Please give again, word for word, each line that falls between the line with "The height and width of the screenshot is (165, 231)." and the end of the data, inclusive.

*** Opening PROVIDED INFORMATION ***

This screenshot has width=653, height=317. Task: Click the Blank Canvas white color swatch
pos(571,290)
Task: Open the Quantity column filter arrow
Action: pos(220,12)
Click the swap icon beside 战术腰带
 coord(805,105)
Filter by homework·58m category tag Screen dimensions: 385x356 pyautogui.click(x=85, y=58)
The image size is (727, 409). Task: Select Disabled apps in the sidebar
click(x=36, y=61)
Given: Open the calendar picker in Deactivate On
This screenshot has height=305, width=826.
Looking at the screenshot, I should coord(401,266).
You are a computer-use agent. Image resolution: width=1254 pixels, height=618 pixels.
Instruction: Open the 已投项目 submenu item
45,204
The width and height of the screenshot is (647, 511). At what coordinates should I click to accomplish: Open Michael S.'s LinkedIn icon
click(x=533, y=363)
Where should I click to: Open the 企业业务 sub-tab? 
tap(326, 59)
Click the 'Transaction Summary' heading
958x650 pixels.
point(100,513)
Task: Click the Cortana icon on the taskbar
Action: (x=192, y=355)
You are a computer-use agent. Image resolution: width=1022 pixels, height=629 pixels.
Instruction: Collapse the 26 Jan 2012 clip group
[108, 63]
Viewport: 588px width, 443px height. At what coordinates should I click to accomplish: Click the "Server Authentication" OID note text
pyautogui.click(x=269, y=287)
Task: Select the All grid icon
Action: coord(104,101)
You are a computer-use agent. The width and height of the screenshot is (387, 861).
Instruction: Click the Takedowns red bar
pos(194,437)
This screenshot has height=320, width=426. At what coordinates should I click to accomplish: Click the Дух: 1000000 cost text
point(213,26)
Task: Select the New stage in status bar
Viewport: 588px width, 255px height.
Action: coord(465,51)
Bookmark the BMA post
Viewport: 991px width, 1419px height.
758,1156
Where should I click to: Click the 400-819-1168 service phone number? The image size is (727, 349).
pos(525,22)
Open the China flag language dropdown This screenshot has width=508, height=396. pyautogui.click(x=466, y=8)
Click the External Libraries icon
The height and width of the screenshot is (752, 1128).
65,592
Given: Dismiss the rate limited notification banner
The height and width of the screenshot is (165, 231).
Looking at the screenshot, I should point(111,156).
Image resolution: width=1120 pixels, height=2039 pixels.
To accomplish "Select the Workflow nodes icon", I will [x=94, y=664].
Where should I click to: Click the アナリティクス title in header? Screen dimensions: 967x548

*** Closing PROVIDED INFORMATION ***

## TASK ANSWER:
The height and width of the screenshot is (165, 231).
Looking at the screenshot, I should point(111,156).
Image resolution: width=1120 pixels, height=2039 pixels.
To accomplish "Select the Workflow nodes icon", I will [x=94, y=664].
Where should I click to: Click the アナリティクス title in header? Screen dimensions: 967x548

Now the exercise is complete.